Short task: Rewrite everything below, from the line containing "The image size" down through the end of the records, keeping each request and shifting every coordinate in the answers up by 26. Leave the pictures out of your answer.

A run of records

____

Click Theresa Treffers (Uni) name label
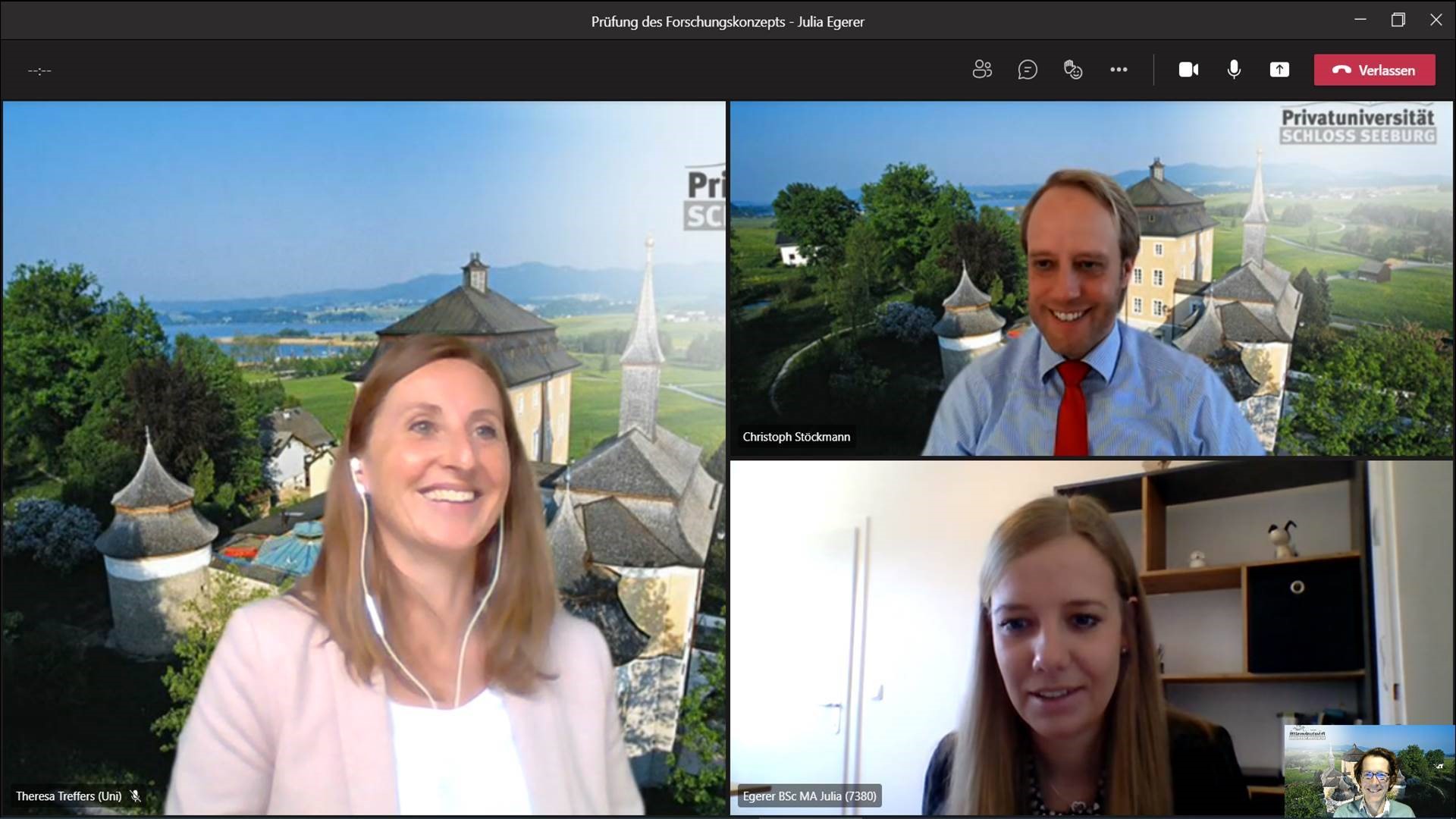This screenshot has height=819, width=1456. pyautogui.click(x=68, y=796)
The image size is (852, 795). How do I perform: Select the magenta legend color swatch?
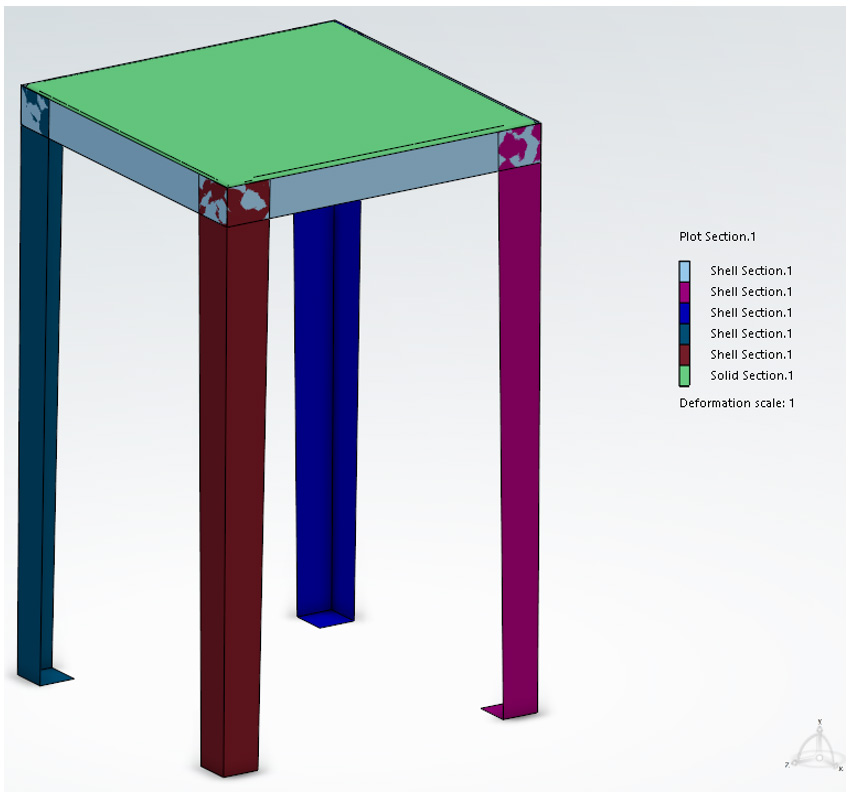[x=685, y=291]
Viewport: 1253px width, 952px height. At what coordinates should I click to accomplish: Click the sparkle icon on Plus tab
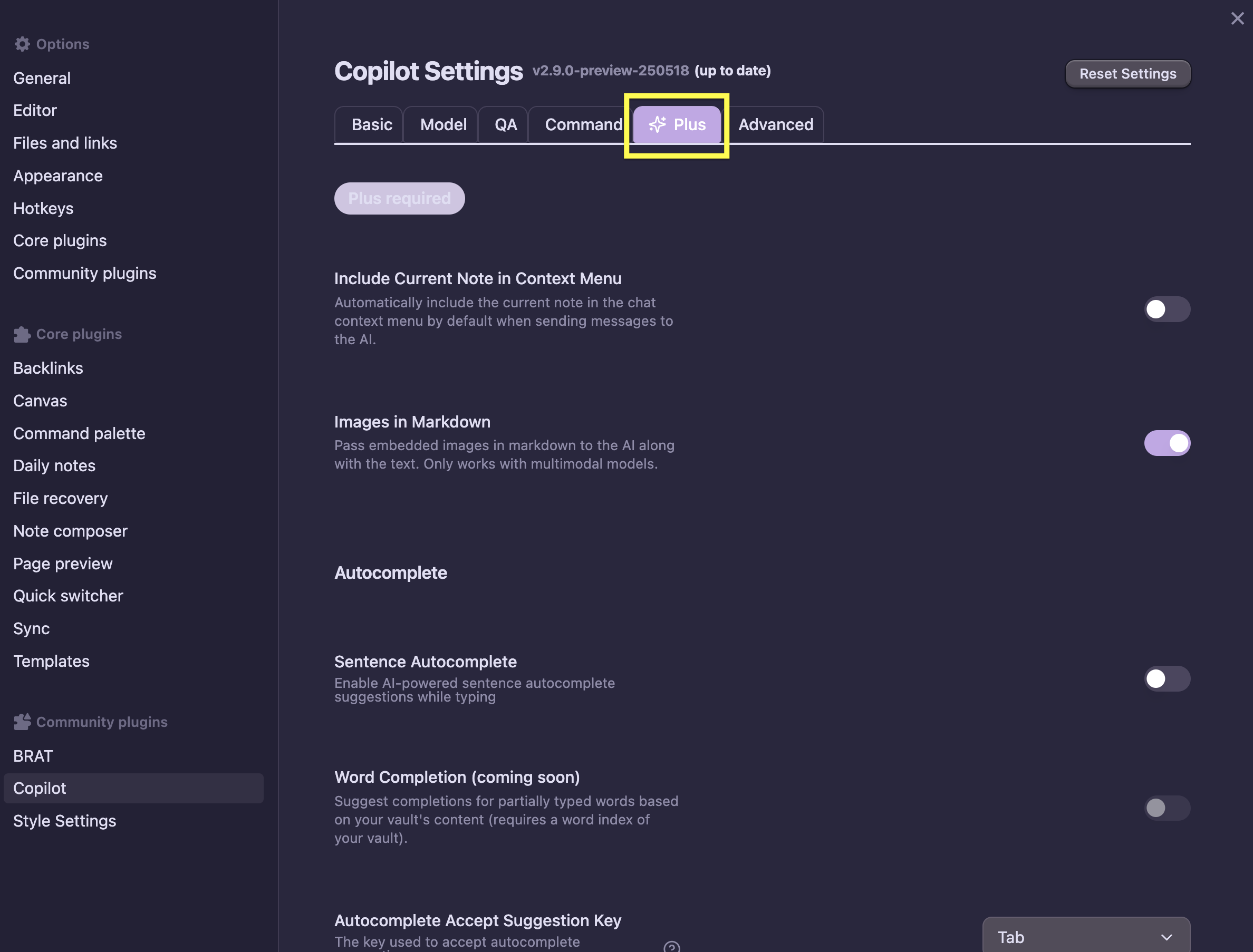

____

Exercise result:
The image size is (852, 795). How do I perform: Select the magenta legend color swatch?
[x=711, y=317]
Viewport: 1253px width, 952px height. At what coordinates should I click to accomplish: Click the sparkle icon on Plus tab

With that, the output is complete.